» Exercise description: Using the records below, find every line that includes "Beautiful" and copy it.

» Data:
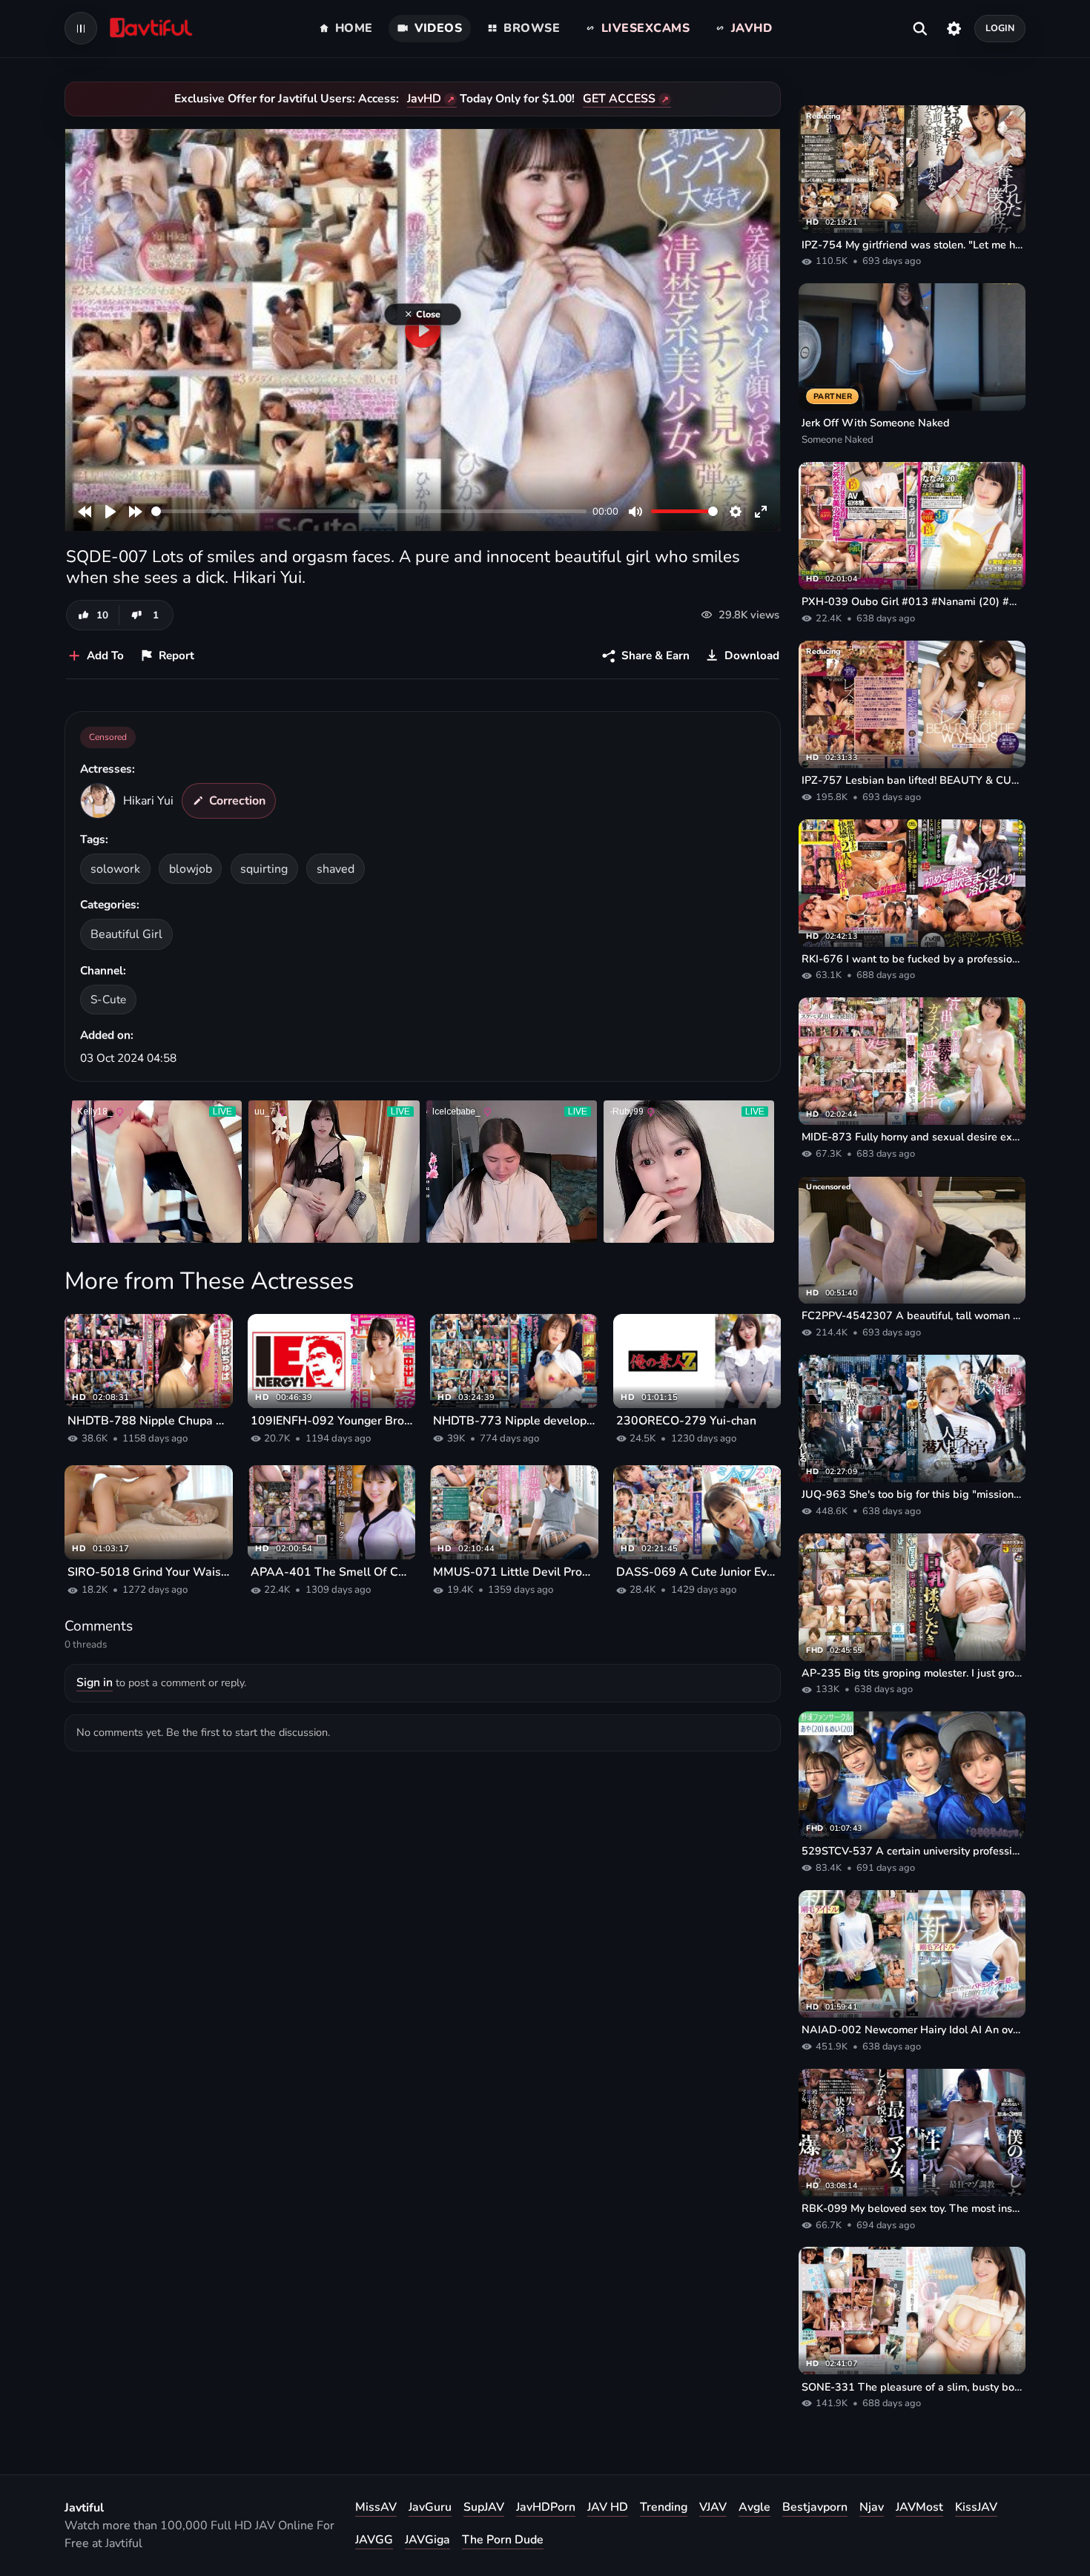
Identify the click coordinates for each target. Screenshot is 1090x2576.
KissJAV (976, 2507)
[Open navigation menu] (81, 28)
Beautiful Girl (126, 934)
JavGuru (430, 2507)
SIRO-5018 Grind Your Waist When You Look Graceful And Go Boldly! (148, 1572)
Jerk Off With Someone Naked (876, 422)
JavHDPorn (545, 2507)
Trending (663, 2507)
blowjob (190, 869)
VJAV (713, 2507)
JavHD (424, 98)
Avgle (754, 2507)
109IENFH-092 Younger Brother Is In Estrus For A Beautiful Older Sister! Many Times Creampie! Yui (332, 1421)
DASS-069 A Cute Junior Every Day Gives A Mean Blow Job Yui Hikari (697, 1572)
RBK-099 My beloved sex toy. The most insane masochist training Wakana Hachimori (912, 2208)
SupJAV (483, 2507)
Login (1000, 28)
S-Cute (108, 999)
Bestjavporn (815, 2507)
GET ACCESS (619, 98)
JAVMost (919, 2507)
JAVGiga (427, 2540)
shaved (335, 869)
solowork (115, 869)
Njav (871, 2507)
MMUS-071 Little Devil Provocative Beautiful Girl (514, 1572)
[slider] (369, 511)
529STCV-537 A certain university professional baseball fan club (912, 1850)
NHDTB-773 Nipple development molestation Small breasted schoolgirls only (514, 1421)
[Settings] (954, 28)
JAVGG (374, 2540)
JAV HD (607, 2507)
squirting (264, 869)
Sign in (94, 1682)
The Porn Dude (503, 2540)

» Response:
Beautiful Girl (126, 934)
109IENFH-092 Younger Brother Is In Estrus For A Beautiful Older Sister! Many Times Creampie! Yui (332, 1421)
MMUS-071 Little Devil Provocative Beautiful Girl (514, 1572)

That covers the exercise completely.